David Green

David Green (Books) is the imprint under which I published booklets of my own poems. The original allocation of ISBN numbers is used up now, though. The 'Collected Poems' are now available as a pdf. The website is now what it has become, often more about music than books and not so often about poems. It will be about whatever suggests itself.

Sunday, 23 June 2024

Inspīrātĭo Ensemble

Inspīrātĭo Ensemble, St Mary's Church, Hayling Island, June 23

Moving on about a hundred years from the baroque recital in April,
Inspīrātĭo today were Mikhail Lezdkan (cello) now joined by Béla Hartmann (piano) in what is a flexible collective of musicians. A proper summer's day outside and plenty of air circulating in the attractive indoors of St. Mary's made for an ideal place to be with gorgeous music and Piers Burton-Page's debonair commentary for company.
Beethoven's 7 Variations on 'Bei Männern, welche Liebe fühlen' are not the monumental Diabelli set but still find space enough for variegated moods, from jovial to reflective, regular interplay between the duo and Béla bringing forward the original spirit of Mozart into the piano part.
In his announcer's role, Piers covered both some musical history and some appropriate Shakespeare readings among which was a brief summary of largely obsolete instruments, the point of which was the arpeggione that Schubert's Sonata D. 821 was written for. Its Allegro Moderato was convivial with Misha's cello velvet and smooth, its charm extending into mischief; the Adagio necessarily broader with a tinge of regret about it but then the Allegretto quickened into a snappy riff with Béla almost like a cinema accompanist to Misha's on-screen capers.

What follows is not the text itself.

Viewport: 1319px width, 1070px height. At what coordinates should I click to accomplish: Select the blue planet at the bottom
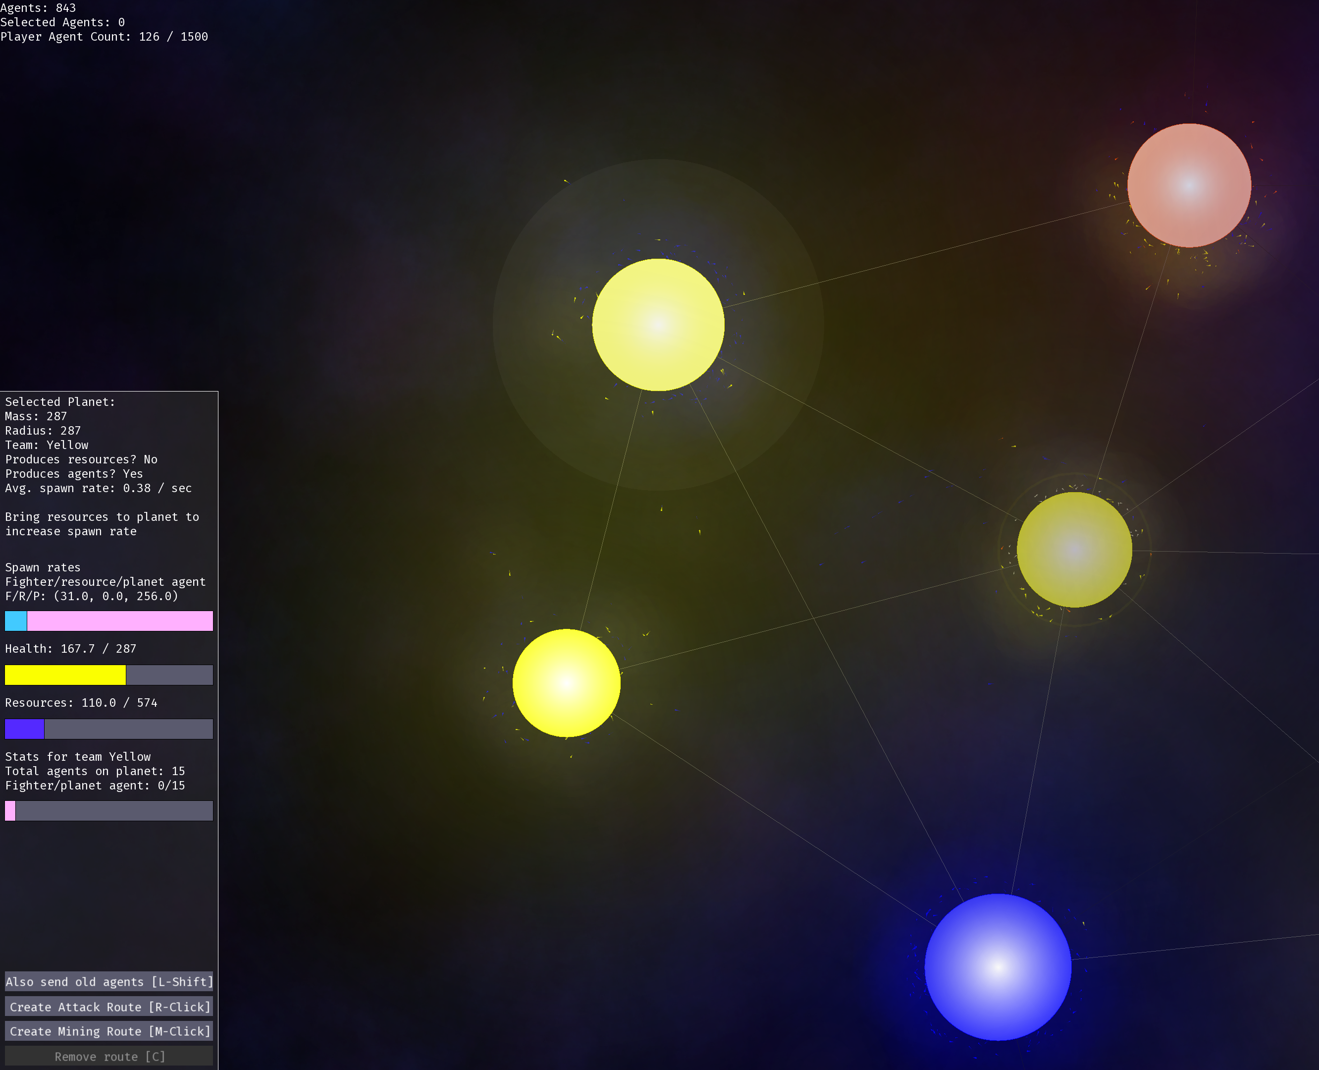coord(997,966)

In the second half, Mendelssohn's Sonata no. 2, op. 58, led me to wonder if his reputation might be yet higher if he wasn't quite so cheerful so much of the time. Perhaps one needs to be essentially tragic to be taken more seriously. His first movement here was all vivace, really, with
Béla verging on the flamboyant in a piece that I'm sure he had many more notes in and was at least an equal partner. Misha was pizzicato in the Scherzando and Béla decorated the Adagio with what, my investigations found out, were 'arpeggiated chords' and so I'm grateful to have learned that new thing today. There were even more notes in the Molto allegro e vivace finale with Misha's cello at times seeming to conjure the bumblebee from elsewhere in the repertoire.
Some rest after those exertions was provided by some rich, deep waves of sleep in a piece entitled Traumerei as an encore and I enjoy a quiz. Probably Robert Schumann, possibly Brahms, I thought, but maybe I vaguely knew it anyway. I wish I could have had a go on the BBC's old masterpiece of a parlour game, Face the Music. I might not have been Robin Ray but I could have been a contender.
That was an idyllic afternoon in every way I can think of. Anybody who expects more out of life than that is ever likely to be disappointed.